A recent paper by Nolan and Delaplane (Apidologie 10.1007/s13592-016-0443-9) provides further evidence that drifting/robbing between colonies is an important contributor to Varroa transmission. In the study they established multiple pairs of essentially Varroa-free colonies 0, 10 or 100 metres apart and then spiked one of the pair with a known number of Varroa. They then monitored mite build-up in the paired colonies over several months. By comparison of the relative mite increases in colonies separated by different distances they showed that the more closely spaced, the more likely they were to acquire more Varroa, presumably through robbing or drifting.

This isn’t rocket science. However, it’s a nicely-conducted study and emphasises the importance of colony spacing on the transmission of phoretic mites between infested and uninfested colonies – through the normal colony activities such as robbing and drifting – as a primary cause of deformed wing virus (DWV) disease spread in the honey bee population. The paper only studies mite levels, but the association with DWV transmission is well established and unequivocal.

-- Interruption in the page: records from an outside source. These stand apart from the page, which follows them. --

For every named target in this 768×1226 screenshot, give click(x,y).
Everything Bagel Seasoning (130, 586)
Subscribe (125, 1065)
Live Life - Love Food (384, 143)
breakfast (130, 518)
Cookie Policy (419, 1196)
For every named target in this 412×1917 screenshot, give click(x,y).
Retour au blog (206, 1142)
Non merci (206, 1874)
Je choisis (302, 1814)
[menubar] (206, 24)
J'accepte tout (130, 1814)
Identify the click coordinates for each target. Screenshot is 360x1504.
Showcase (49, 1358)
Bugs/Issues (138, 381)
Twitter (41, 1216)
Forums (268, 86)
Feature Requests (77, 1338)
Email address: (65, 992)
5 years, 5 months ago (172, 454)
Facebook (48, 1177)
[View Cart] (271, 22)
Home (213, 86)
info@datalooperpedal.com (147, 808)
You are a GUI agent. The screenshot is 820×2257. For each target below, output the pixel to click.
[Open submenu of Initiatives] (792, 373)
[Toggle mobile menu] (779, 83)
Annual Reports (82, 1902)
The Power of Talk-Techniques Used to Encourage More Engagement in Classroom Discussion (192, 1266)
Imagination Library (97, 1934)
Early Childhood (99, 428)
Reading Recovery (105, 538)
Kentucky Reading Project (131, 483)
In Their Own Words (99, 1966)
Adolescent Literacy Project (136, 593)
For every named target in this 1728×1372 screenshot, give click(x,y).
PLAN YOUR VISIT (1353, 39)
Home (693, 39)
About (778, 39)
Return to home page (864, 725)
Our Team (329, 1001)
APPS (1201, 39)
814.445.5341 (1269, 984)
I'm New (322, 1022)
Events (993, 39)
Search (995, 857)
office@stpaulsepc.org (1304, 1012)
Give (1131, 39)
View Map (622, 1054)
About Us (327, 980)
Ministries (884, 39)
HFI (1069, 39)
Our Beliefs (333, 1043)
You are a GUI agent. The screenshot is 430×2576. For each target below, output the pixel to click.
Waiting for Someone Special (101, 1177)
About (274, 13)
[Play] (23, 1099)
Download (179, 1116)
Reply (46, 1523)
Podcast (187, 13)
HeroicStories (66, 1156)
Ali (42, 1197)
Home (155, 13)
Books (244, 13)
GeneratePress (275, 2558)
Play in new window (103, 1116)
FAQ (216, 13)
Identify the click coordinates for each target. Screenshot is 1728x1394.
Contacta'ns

Related studies on the influence of colony/apiary separation

The introduction to the paper provides a good overview of the prior literature on the impact of drifting on disease and Varroa transmission, some of which has already been discussed here. However, some of these studies have not previously been mentioned and deserve an airing, for example:

  • Sakofski et al., (1990) showed that there was no difference in mite migration between colonies in closely-spaced rows from those located up to 10m apart.
  • Frey and Rosenkranz (2014) showed that high-density colonies (>300 within flight range [2.5 km] of the sentinel colonies) experienced approaching 4-fold greater inbound mite migration than when located in areas containing a low-density of treated colonies. Over a 3.5 month period the difference was 462 +/- 74 vs. 126 +/- 16 mites. This would have a very significant impact if allowed to subsequently replicate in the recipient colonies.
  • Frey et al., (2011) previously investigated mite transfer between colonies located 1m to 1500m apart. Strikingly, in this study (which was conducted during a dearth of nectar) mite transmission was effectively distance-independent, with the recipient colonies acquiring 85 – 444 mites over a 2 month period.
Frey and Rosenkranz (2014) Mite invasion ...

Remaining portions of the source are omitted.